The report is a series of case studies done involving detainees who were subsequently released and never charged with any crime. Yep, after holding them for years, interrogating them with torture, the US government realized it had no basis to continue holding them and let them go without so much as a "whoops, my bad" by way of apology much less reparation.

The PHR report not only catalogues what the prisoners say happened to them, it includes the steps taken by the physicians to corroborate via physical exam, including bone scans and other testing to establish proof of scarring consistent with the stories told by the prisoners.

In seems that the interrogators focused their work on injuries to soft tissue believing it would not produce lasting scars and it would be the word of a detainee against the word of the US government.

However, some of the electroshock treatments left scars on the skin and some of the beatings left telltale scarring on the bones.

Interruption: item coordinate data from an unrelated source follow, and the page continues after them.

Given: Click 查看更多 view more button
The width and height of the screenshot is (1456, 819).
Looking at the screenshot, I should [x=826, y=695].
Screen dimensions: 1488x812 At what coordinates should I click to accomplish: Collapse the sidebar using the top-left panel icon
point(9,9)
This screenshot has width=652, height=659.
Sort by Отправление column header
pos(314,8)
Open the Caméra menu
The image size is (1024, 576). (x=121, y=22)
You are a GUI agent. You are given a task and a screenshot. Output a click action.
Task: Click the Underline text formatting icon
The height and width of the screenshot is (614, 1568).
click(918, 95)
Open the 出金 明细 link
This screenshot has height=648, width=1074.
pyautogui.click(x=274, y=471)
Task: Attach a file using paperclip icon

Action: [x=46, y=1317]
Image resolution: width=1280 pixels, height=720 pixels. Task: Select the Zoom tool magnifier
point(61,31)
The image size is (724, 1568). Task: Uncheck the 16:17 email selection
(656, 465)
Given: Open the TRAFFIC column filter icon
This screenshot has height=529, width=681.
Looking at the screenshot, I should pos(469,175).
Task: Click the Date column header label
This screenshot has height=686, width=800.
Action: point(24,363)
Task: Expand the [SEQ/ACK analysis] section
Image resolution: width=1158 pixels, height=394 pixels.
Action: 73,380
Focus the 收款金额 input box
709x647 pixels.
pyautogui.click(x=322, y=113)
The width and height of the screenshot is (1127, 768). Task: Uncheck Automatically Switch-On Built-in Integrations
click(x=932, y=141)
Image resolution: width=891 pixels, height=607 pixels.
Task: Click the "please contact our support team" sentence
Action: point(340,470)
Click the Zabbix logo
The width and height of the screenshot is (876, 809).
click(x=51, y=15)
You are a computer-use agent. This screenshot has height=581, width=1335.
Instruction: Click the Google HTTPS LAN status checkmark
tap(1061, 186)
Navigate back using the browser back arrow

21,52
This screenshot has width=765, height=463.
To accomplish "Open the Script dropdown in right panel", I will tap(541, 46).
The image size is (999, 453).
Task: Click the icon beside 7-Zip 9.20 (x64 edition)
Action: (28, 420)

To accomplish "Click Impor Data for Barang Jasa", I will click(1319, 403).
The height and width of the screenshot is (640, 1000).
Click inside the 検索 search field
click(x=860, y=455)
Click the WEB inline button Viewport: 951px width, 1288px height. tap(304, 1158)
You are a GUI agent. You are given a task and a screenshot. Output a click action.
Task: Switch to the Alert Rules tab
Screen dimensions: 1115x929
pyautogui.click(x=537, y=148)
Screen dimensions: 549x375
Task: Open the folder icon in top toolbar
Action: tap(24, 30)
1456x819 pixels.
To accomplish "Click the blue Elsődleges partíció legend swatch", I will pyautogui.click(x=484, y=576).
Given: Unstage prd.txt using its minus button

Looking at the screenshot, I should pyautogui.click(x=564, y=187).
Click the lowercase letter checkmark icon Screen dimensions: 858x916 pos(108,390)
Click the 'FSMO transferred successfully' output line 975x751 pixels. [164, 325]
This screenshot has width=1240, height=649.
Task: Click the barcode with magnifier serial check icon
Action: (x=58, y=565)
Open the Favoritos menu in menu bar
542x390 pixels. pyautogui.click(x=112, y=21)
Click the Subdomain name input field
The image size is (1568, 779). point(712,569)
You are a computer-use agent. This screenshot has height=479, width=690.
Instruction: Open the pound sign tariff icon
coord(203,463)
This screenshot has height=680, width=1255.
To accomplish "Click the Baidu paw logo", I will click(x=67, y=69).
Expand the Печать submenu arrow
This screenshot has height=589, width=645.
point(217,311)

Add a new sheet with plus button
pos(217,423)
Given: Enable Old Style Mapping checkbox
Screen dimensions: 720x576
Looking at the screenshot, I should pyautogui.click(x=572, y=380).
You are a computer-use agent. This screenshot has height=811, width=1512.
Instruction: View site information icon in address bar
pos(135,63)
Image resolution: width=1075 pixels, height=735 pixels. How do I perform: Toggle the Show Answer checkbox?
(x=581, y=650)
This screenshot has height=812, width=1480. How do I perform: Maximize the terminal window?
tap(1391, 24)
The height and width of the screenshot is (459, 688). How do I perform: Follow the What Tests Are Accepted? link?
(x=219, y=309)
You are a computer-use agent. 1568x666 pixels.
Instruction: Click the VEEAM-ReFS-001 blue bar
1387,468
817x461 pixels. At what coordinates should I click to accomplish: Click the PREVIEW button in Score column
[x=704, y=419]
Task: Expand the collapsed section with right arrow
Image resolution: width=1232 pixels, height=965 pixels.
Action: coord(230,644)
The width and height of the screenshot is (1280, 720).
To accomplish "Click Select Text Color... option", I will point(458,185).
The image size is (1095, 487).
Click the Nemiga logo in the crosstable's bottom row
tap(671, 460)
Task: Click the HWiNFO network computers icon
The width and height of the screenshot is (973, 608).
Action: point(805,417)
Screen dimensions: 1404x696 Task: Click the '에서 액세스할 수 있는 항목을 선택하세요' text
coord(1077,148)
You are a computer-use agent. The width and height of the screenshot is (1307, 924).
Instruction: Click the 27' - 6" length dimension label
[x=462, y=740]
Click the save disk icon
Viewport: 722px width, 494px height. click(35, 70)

Not noticeable to the naked eye, but provable with a bone scan. What PHR has done is put together the kind of forensic evidence needed to actually convict in a war crimes court.

The preface of the report is written by Major General Antonio Taguba, USA (Ret), who famously wrote the shocking report about torture at Abu Ghraib prison.

In the Physicians for Human Rights report, Taguba writes:

After years of disclosures by government investigations, media accounts, and reports from human rights organizations, there is no longer any doubt as to whether the current administration has committed war crimes.

STOP! Read that last sentence again. Ok, good, and again. Now let it sink in once and for all.

The only question is whether those who ordered the use of torture will be held to account.

We will see that question answered over the next few years. It is becoming less and less likely that there won't be any prosecutions, but questions of; exactly which former administration officials? by whom? for what crimes exactly? and under whose jurisdiction? are still open for guesses.

I imagine these questions are being pondered by the likely future indictees themselves as much as by the human rights community.